Currently, the time we spend inside buildings is even greater than the 90% recorded in recent decades, a direct reflection of the periods of confinement imposed by the economic situation. In addition, the variability of indoor spaces we frequent is much smaller, being reduced to our homes and workplaces, which in some cases even coincide. Therefore, populations tend to spend more time exposed to the same pollutants, which reinforces the importance of having indoor air as little polluted as possible.
Without knowing it, we fill our homes with products that emit polluting substances identified as the cause of various health problems, especially those related to the respiratory system, such as volatile organic compounds (VOC) and semi-volatile (COSV), formaldehyde and particulate matter.
Construction materials are the most commonly associated with this risk, since they represent a greater emission area, leading to their having already been subject to regulation in many European countries, although not in Portugal. However, we can already find in our country building materials with labels that attest to their low emission. The European Ecolabel or the A+ label, resulting from French legislation, are the best known. INEGI's Indoor Air Quality Laboratory has over the years collaborated with several national and European industries in the characterization of construction materials, witnessing a growing interest on the part of the industry in this subject.
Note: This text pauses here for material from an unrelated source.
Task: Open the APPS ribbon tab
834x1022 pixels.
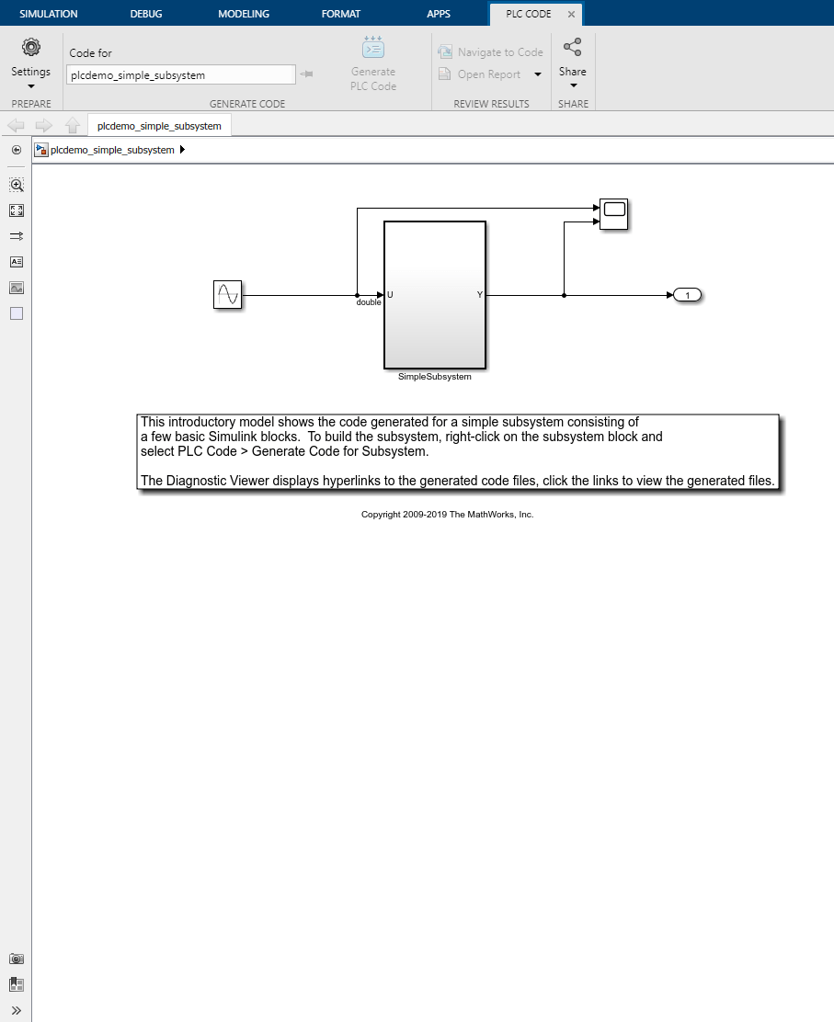Action: (439, 13)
Several studies also demonstrate that furniture can be another of the main sources of harmful compounds such as formaldehyde and phenol, present in agglomerating resins. A considerable risk, since formaldehyde is a carcinogenic compound, suspected of being mutagenic, as is phenol, but also a skin sensitizer.
The cleaning products themselves, candles, incense and aroma diffusers have high emission rates of many compounds, some of them harmful.
In these times when, for many, the house has become an office or classroom, we have printers and computers, used more often, which also emit various pollutants, from particulate matter to VOCs, such as toluene, ethylbenzene, meta- xylene, para-xylene and styrene, commonly used as solvents in toners. In the case of computer emissions, this includes organophosphate flame retardant compounds, aromatic hydrocarbons, alkanes, alcohols, ketones and aldehydes, particularly formaldehyde, with emission rates that can be high.
Educating and sensitizing people is essential
Protecting health involves implementing strategies such as ventilation and source control, which must be applied together. Avoiding the use of polluting products or materials and replacing them with lower emission counterparts is an option that should be put into practice. Educating and making people aware of this topic is essential. But it is not enough to leave the responsibility to the consumer to make this selection, in a society in which usually a more polluting material is also cheaper.
The great difficulty in identifying less polluting products by reading the labels is another of the main obstacles to conscious consumption by the general population. In this sense, the influence of states would be crucial to increasing literacy in this area.
In Portugal, there was also a legislative setback with regard to Indoor Air Quality (IAQ). If in 2006 with the SCE (Building Energy Certification System) legislation, it was an example, praised internationally, by joining the QAI to the EPBD directive (European Directive on the Energy Performance of Buildings), in 2013 it dropped the obligation of audits of QAI, not taking responsibility for what happens inside the buildings.
In the exceptional period we are going through, it is imperative to reinforce the importance of Indoor Air Quality, involving all stakeholders with an active role in the direction of the health of populations.